◆ Activity list
a – Repeat the stretch of the pull request summary from "Confidence Score: 4/5" through "as a follow-up.", word for word.
b – According to the pull request summary, why does _store_reasoning_traces run first among the shared helpers? Answer in one to three sentences.

◆ Exercise passage
· · ·

This PR unifies the post-streaming pipeline in _stream_llm_call with the non-streaming path by building an LLMResponse once streaming finishes and then running the same five helpers (_store_reasoning_traces, _log_completion, _update_token_stats, _store_tool_calls, _store_response_metadata) in the same order. This closes the long-standing gaps where _log_completion was never called on streaming responses and <think> tag extraction was never reached for models that stream reasoning through content tags.

Core fix: The five post-processing helpers are now shared across both code paths, eliminating drift. _store_reasoning_traces runs first so <think> tags are stripped from response.content before the completion is logged or stored in llm_call_info, matching the non-streaming order.
Tests: Four new tests in TestStreamLlmCallSharedPostProcessing verify <think> extraction, llm_call_info.completion population, stripped-completion guarantee, and global token stat increments via the shared helper.
Subtle behavioral change: The old streaming path called _update_token_stats_from_chunk (which silently skips when usage is absent) whereas the new path calls _update_token_stats, which emits an INFO log line when response.usage is None; models or providers that omit usage in stream responses will now generate per-call log noise.

Confidence Score: 4/5

Safe to merge; the change correctly unifies the two code paths and the tests verify the key new behaviors.

The refactoring is clean and the logic is sound. The one behavioral change worth watching is that _update_token_stats now logs a per-call INFO message for streaming responses from models that don't report usage, where before the streaming path was silent. This is log noise rather than wrong behavior, and it can be addressed as a follow-up.

No files require special attention; nemoguardrails/actions/llm/utils.py is straightforward and the test file has solid coverage of the new paths.

· · ·

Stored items
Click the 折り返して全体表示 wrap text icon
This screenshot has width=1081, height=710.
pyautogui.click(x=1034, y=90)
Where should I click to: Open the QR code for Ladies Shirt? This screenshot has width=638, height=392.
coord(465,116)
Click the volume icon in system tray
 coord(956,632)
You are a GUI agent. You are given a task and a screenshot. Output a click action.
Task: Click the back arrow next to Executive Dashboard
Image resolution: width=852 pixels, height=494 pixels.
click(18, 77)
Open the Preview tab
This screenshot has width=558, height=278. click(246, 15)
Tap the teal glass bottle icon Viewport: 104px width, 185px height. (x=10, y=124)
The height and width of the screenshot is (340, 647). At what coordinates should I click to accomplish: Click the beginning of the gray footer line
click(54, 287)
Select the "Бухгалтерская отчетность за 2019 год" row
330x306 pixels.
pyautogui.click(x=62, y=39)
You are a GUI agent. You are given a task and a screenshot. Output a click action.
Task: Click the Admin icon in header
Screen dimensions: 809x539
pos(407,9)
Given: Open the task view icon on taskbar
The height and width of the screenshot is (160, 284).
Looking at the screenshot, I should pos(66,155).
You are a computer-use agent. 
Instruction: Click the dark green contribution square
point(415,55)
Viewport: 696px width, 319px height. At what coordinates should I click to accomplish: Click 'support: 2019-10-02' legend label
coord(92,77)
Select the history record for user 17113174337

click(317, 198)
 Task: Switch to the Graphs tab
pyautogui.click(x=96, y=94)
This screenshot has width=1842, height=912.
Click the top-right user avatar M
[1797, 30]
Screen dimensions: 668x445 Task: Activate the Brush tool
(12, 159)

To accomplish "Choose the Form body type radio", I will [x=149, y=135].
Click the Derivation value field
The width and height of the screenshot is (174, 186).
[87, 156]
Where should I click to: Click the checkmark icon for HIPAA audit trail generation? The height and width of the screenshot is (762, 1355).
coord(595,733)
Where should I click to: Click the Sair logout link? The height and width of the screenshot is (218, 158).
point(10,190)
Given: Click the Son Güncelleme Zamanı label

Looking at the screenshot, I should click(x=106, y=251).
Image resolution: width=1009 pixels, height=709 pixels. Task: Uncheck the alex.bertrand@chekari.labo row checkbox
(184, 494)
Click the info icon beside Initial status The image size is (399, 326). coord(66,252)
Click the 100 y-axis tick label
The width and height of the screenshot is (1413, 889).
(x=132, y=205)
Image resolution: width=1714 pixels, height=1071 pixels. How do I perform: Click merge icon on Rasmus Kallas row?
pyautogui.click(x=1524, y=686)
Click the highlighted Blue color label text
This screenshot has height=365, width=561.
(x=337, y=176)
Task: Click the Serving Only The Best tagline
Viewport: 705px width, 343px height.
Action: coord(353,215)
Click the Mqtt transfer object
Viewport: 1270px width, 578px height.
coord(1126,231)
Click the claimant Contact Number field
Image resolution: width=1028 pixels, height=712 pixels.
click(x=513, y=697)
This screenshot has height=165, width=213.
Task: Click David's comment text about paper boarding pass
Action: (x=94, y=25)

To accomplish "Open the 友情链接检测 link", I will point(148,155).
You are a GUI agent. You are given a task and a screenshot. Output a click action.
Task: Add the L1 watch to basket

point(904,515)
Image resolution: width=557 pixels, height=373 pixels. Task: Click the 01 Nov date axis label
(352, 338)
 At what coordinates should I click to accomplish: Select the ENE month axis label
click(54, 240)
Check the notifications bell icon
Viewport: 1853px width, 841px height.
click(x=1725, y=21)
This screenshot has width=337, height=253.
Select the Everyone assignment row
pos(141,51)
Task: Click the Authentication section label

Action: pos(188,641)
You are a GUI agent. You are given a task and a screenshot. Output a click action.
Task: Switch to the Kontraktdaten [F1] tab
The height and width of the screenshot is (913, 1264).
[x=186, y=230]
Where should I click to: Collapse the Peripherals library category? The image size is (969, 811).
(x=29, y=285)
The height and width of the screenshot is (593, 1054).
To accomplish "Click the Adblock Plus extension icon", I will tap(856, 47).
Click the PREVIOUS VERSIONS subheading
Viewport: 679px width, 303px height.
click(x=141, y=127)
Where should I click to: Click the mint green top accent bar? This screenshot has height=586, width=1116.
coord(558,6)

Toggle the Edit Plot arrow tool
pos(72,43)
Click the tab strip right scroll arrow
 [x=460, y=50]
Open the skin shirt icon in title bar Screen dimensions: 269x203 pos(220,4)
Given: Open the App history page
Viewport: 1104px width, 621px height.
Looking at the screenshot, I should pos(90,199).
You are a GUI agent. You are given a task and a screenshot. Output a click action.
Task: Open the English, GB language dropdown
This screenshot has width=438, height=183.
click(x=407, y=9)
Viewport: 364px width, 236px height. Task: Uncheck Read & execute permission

· · ·

◆ Answers given
a –
Confidence Score: 4/5

Safe to merge; the change correctly unifies the two code paths and the tests verify the key new behaviors.

The refactoring is clean and the logic is sound. The one behavioral change worth watching is that _update_token_stats now logs a per-call INFO message for streaming responses from models that don't report usage, where before the streaming path was silent. This is log noise rather than wrong behavior, and it can be addressed as a follow-up.

b – It runs first so that <think> tags are stripped from response.content before the completion is logged or stored in llm_call_info. This matches the order used in the non-streaming path.